For anyone considering multiple access points/wireless routers. The key element is the IP address. Unless you manually assign all devices with their own unique IP address then ideally only one device should be a DHCP server giving out IP addresses. If there has to be two or more DHCP servers then ensure that the addresses that they give out do not overlap each other but that they are all within the same network address range.

Typical home equipment defaults to using the address range 192.168.0.X/24 or 192.168.1.x/24 (The 24 refers to a simple netmask of 255.255.255.0). This gives a maximum of 254 addresses (since you can't use .0 or .255 as these are used to broadcast to all devices on the network). Just ensure that the range of the .X doesn't overlap on any DHCP server and not fogetting the servers/router's own address.

Using DHCP in general and multiple DHCP in particular means any device can change it's IP address at any time so you cannot rely upon it for security or any block/allow filters such as in SqueezeCentre.

ds2021
2008-03-16, 09:44
?? Sean is saying the same thing there. The digital output circuit is identical. Those quotes don't relate to the DAC or the analogue outputs.

Apparently. My confusion was clearly the assumption that reference to "digital audio circuitry" and DAC was to the same component. I had seen reference to the different type of DAC in the wiki, but assumed that the quotes suggested the quality is the same.

Lairdl
2008-03-16, 13:01
Note that the controller doesn't roam between APs but even a simple power down and up again would be enough to get it to switch if you take it upstairs and downstairs.

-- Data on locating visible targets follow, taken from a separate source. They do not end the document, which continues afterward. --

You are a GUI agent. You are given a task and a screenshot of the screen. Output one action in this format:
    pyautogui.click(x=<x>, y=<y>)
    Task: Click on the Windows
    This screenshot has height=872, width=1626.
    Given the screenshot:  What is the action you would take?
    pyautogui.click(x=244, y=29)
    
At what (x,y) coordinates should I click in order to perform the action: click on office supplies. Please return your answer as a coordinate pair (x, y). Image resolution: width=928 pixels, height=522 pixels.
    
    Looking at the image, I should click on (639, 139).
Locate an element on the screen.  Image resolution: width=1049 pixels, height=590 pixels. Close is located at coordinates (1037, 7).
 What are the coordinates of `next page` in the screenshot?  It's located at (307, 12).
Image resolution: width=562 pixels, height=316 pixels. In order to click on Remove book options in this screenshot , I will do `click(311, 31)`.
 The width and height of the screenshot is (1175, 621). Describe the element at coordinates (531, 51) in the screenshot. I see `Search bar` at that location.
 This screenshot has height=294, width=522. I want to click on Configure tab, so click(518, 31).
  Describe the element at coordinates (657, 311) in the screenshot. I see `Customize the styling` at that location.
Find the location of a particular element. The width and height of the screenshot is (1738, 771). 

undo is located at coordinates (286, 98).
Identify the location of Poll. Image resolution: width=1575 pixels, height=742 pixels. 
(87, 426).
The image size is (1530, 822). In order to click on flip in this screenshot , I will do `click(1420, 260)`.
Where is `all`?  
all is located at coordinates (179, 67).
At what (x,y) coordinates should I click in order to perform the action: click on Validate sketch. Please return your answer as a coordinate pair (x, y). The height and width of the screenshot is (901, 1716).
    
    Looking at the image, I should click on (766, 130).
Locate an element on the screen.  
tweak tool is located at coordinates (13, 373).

If it is true that the controller won't "roam" between APs, this could explain my configuration trouble: I have two Netgear WG-102 APs running with the same SSID on the same subnet. It was my assumption that the Duet Controller would roam between the two APs, but I am having trouble with intermittant connection between the Controller, Receiver and my server. Do I need to force connection to only one AP to keep everything happy? (Powering down when I switch APs would be tedious as their coverage overlaps...hard to know when the device would switch over)

autopilot
2008-03-16, 14:41
I A/B tested the Receiver Vs Squeezebox 3 (Classic) using the inbuilt DAC's though a medium end AMP. I used the same FLAC's in sync and same volume, then simply switch imputs. I did this for quite some time with various types of music and could find no difference in sound quality. They sounded very slightly different - the new one sounded just a little warmer to me, but quality wise i could not seperate them.

ptrainer
2008-03-17, 01:46
I A/B tested the Receiver Vs Squeezebox 3 (Classic) using the inbuilt DAC's though a medium end AMP. I used the same FLAC's in sync and same volume, then simply switch imputs. I did this for quite some time with various types of music and could find no difference in sound quality. They sounded very slightly different - the new one sounded just a little warmer to me, but quality wise i could not seperate them.

I compared the Receiver to the SB as well and could hear no difference in the quality either.

Zaragon
2008-03-17, 12:36
If it is true that the controller won't "roam" between APs, this could explain my configuration trouble: I have two Netgear WG-102 APs running with the same SSID on the same subnet. It was my assumption that the Duet Controller would roam between the two APs, but I am having trouble with intermittant connection between the Controller, Receiver and my server. Do I need to force connection to only one AP to keep everything happy? (Powering down when I switch APs would be tedious as their coverage overlaps...hard to know when the device would switch over)

The controller is trying it's best to remain linked to the AP it is connected to up until the point at which it gives up. Then it reconnects to the one with the strongest signal. Forcing it to connect to only one may improve your experience slightly but is more likely to cause you problems with drop-outs which is presumably why you have two APs installed.

If you use the controller predominently around one AP then it may be an idea to lock it to that one so that it doesn't accidentally connect to the weaker AP.